1. Since 1800, human population has grown from one billion to six billion people. Over the next half century, that number is projected to rise to nine billion. Tell students that in this activity they will investigate how long it takes the populations of different countries and territories to double.

2. Before class, refer to the "Growth Rates Worldwide" student handouts to create a list of six to eight countries for each team. Try to make sure that each team's list includes countries with a range of growth rates and that the class data set represents countries on all of the continents (excluding Antarctica, which has no indigenous population). Choose countries with a growth rate of more than 0.044 to ensure that the rate will double in a reasonable time frame (Norway, with a rate of 0.044, takes 160 years to double; Japan, with a rate of 0.011, takes 630 years). See Activity Answer for some sample doubling rates. Don't choose countries with negative growth rates as they will never double.

3. Organize the class into teams of four and provide copies of the student handouts and other materials to each team. Assign each team its set of countries.

4. Define the meaning of growth rate: the increase in a country's population during a period of time expressed as a percentage of the population at the start of that time. For example, if a town had 75 people in 1980 and 100 people in 1981, the growth rate for the year would be 33 percent.

++++++

• _What you are asked to do_: From the population activity text, copy out word for word the part that begins with "2. Before class, refer" and ends with "set of countries.". Work only from the population activity text.

• _Extracted material_:

++++++

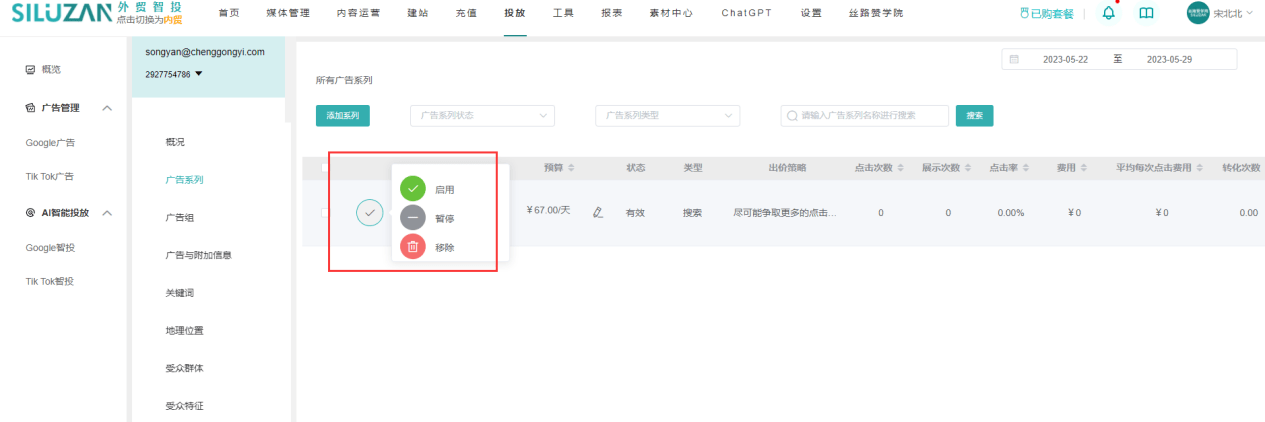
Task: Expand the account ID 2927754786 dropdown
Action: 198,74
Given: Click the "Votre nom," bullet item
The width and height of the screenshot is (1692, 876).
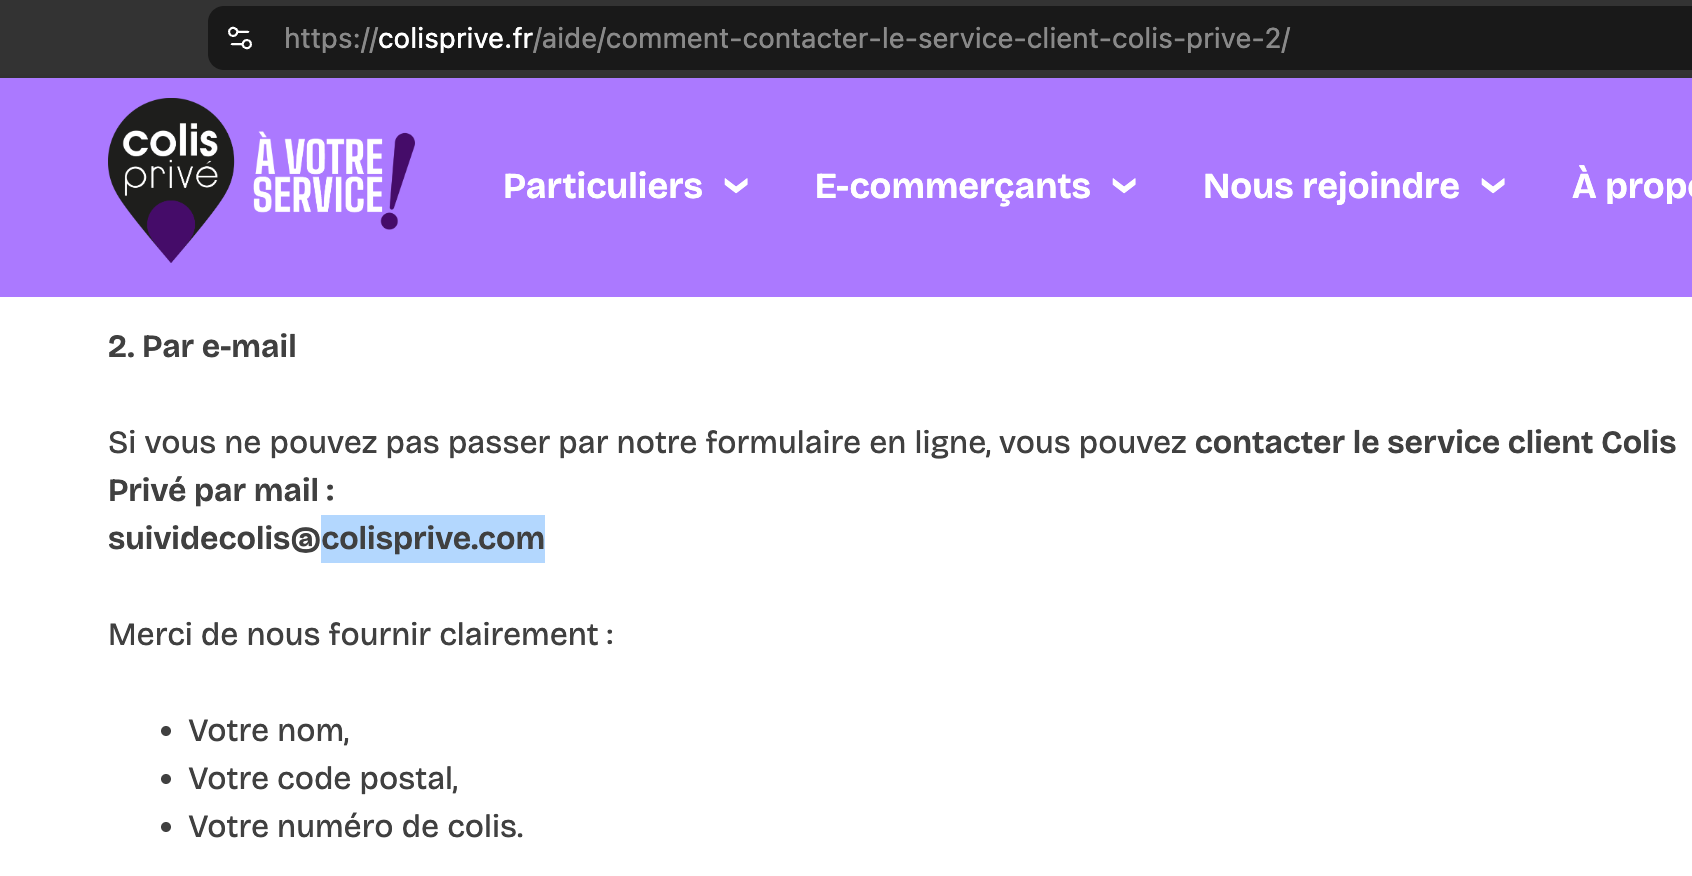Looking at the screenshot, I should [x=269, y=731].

++++++

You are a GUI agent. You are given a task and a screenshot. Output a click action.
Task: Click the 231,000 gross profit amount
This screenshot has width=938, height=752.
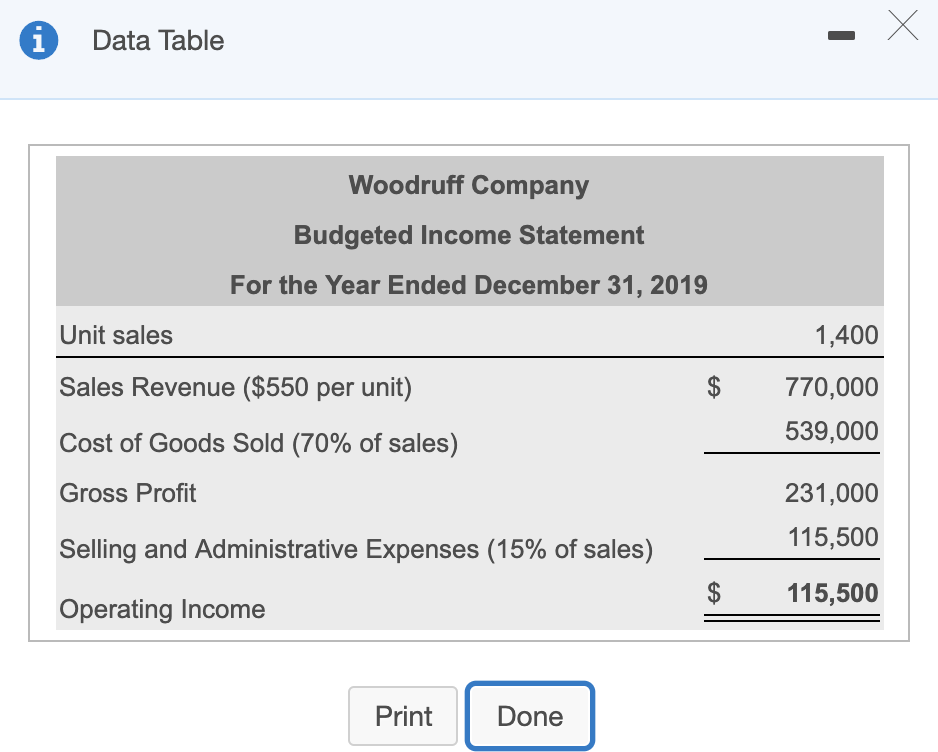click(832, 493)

++++++

• _Exercise response_:
2. Before class, refer to the "Growth Rates Worldwide" student handouts to create a list of six to eight countries for each team. Try to make sure that each team's list includes countries with a range of growth rates and that the class data set represents countries on all of the continents (excluding Antarctica, which has no indigenous population). Choose countries with a growth rate of more than 0.044 to ensure that the rate will double in a reasonable time frame (Norway, with a rate of 0.044, takes 160 years to double; Japan, with a rate of 0.011, takes 630 years). See Activity Answer for some sample doubling rates. Don't choose countries with negative growth rates as they will never double.

3. Organize the class into teams of four and provide copies of the student handouts and other materials to each team. Assign each team its set of countries.